======== Dataset entries ========

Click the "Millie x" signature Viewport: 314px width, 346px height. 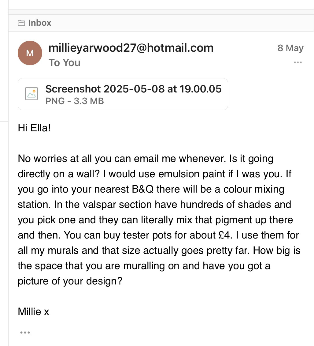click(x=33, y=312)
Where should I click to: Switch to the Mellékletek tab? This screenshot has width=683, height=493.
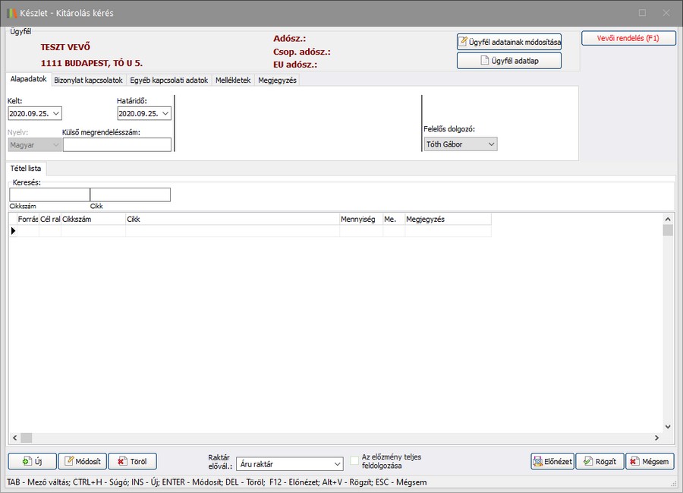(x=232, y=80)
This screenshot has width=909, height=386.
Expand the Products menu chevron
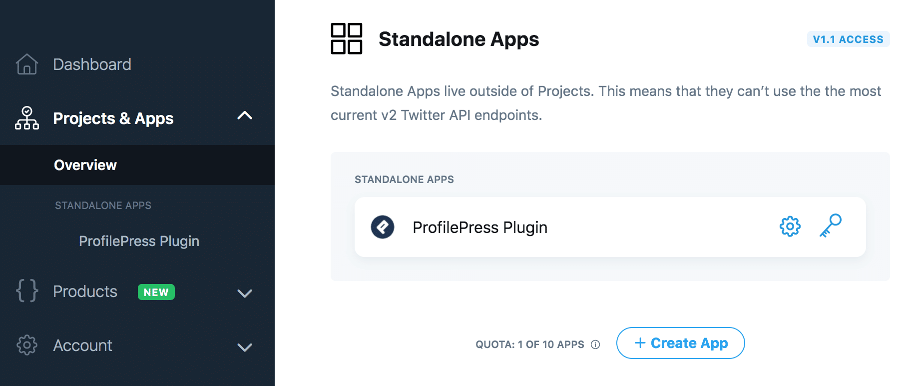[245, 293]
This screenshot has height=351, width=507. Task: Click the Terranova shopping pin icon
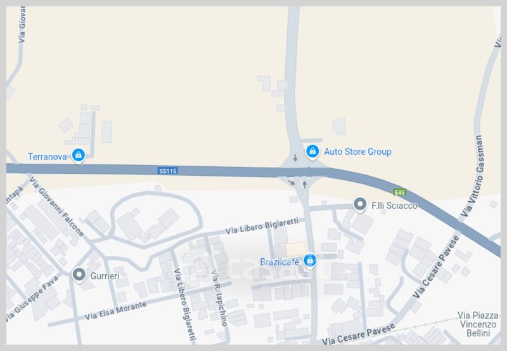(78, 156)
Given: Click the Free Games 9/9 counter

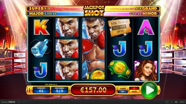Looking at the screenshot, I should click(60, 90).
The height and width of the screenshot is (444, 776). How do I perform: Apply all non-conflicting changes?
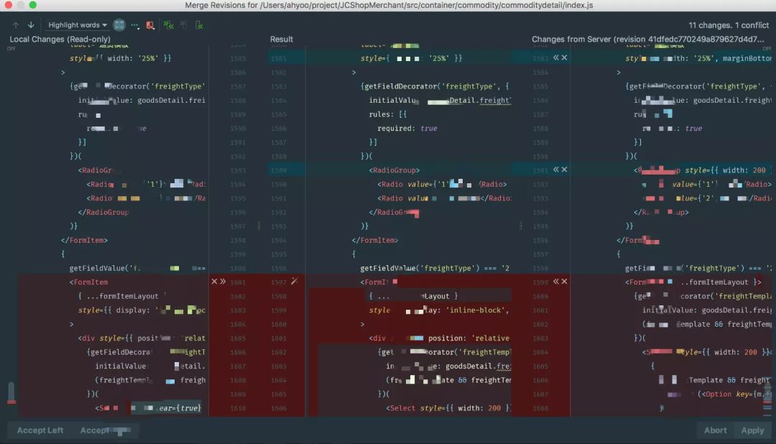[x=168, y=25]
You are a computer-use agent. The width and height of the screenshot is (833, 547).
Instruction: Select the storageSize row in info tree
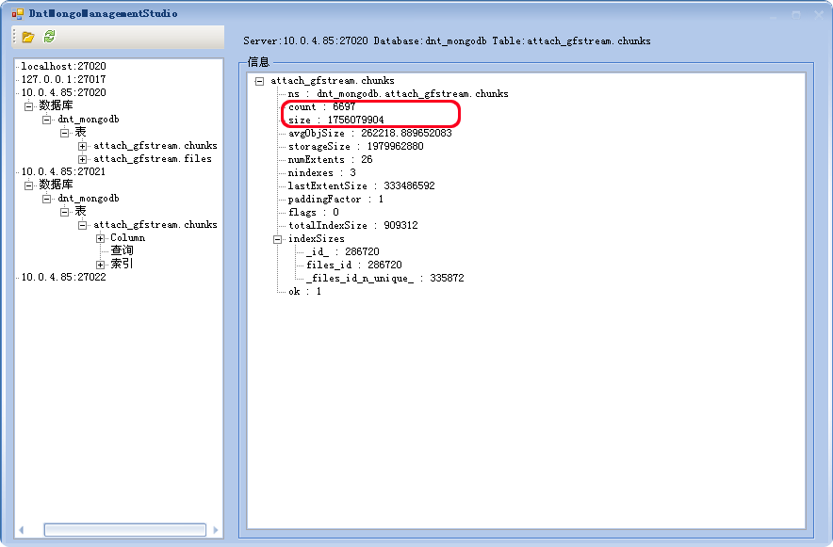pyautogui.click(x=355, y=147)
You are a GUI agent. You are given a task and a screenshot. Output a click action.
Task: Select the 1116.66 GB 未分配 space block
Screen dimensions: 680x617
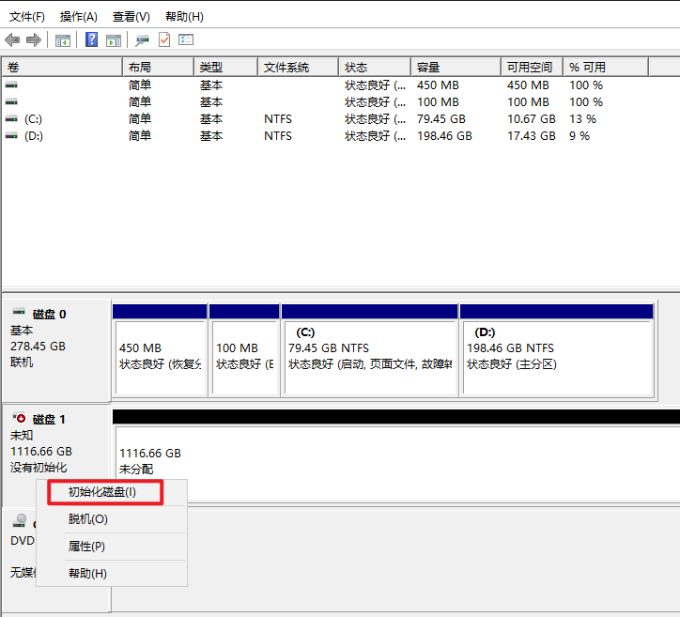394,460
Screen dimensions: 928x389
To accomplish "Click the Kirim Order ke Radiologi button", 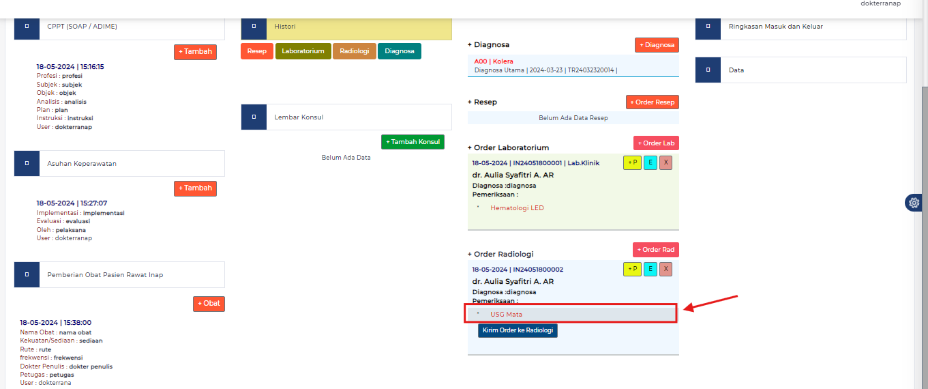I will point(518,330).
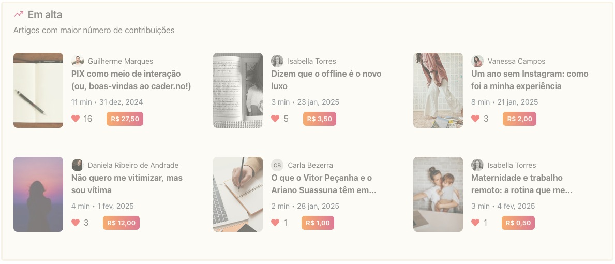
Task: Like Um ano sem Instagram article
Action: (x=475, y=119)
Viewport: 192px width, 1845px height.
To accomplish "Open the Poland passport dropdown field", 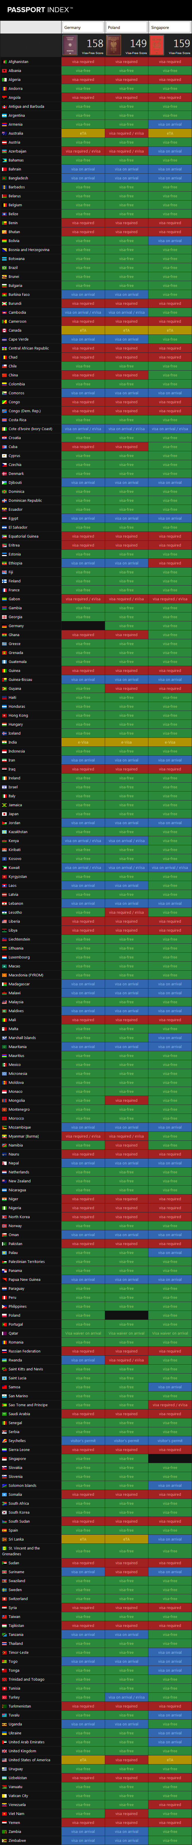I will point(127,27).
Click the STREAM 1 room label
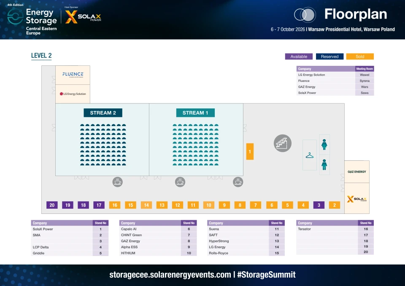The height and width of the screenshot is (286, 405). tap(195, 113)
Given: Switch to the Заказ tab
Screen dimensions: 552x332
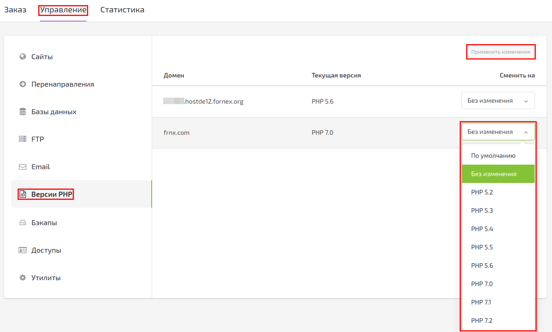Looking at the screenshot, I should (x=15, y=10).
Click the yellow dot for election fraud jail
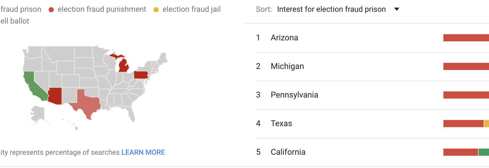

========

■ **Aim of the exercise**
Nothing but the lines from the one holding "Screen dimensions: 552x332" to the end of the entries above should be echoed, exactly and with both ends included; omit the pictures.

■ **Task solution**
Screen dimensions: 552x332
Looking at the screenshot, I should (x=15, y=10).
Click the yellow dot for election fraud jail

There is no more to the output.